■ EXERCISE OBJECTIVE
Aside from the pictures, copy the listing exactly.

■ DATA

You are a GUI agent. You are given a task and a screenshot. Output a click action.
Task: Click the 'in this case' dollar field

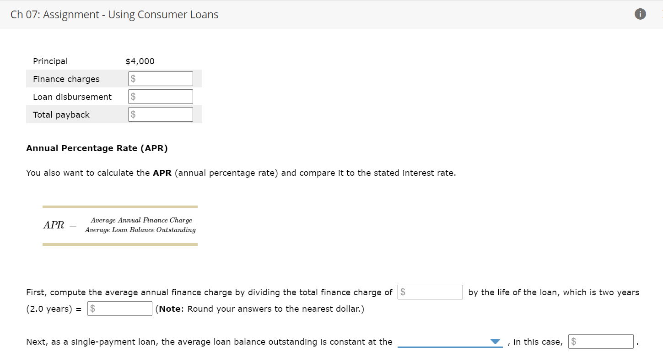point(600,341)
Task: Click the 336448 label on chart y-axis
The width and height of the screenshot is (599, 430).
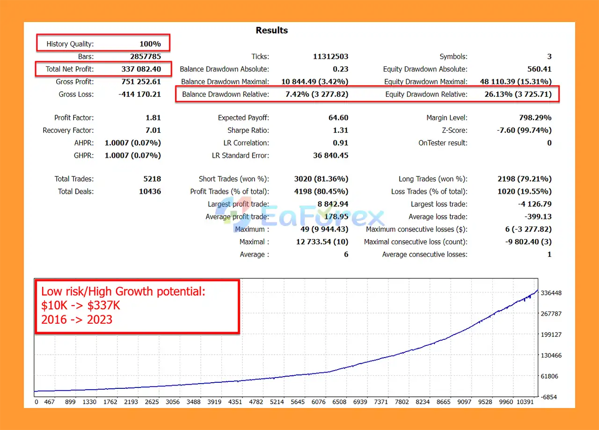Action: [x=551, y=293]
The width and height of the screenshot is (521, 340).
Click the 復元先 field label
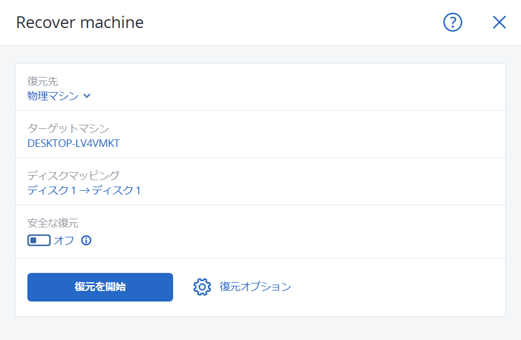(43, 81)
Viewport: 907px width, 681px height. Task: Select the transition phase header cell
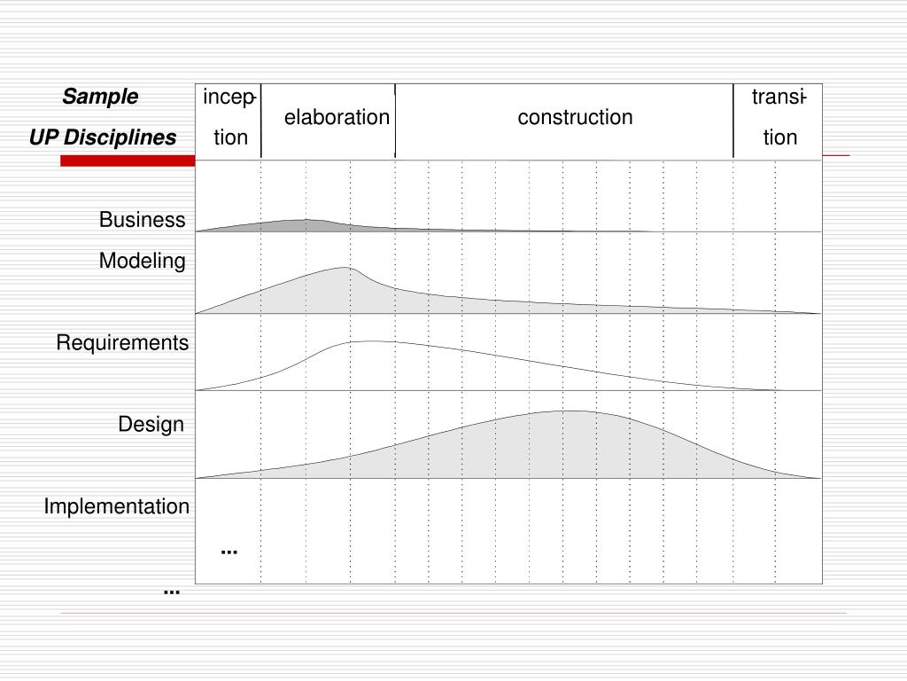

■ REPLY
You are a GUI agent. You are given a task and a screenshot. Output a click action.
Task: Click the 'in this case' dollar field

point(600,341)
Task: Click the 336448 label on chart y-axis
The width and height of the screenshot is (599, 430).
Action: [x=551, y=293]
The width and height of the screenshot is (521, 340).
Click the 復元先 field label
(43, 81)
Viewport: 907px width, 681px height. Task: Select the transition phase header cell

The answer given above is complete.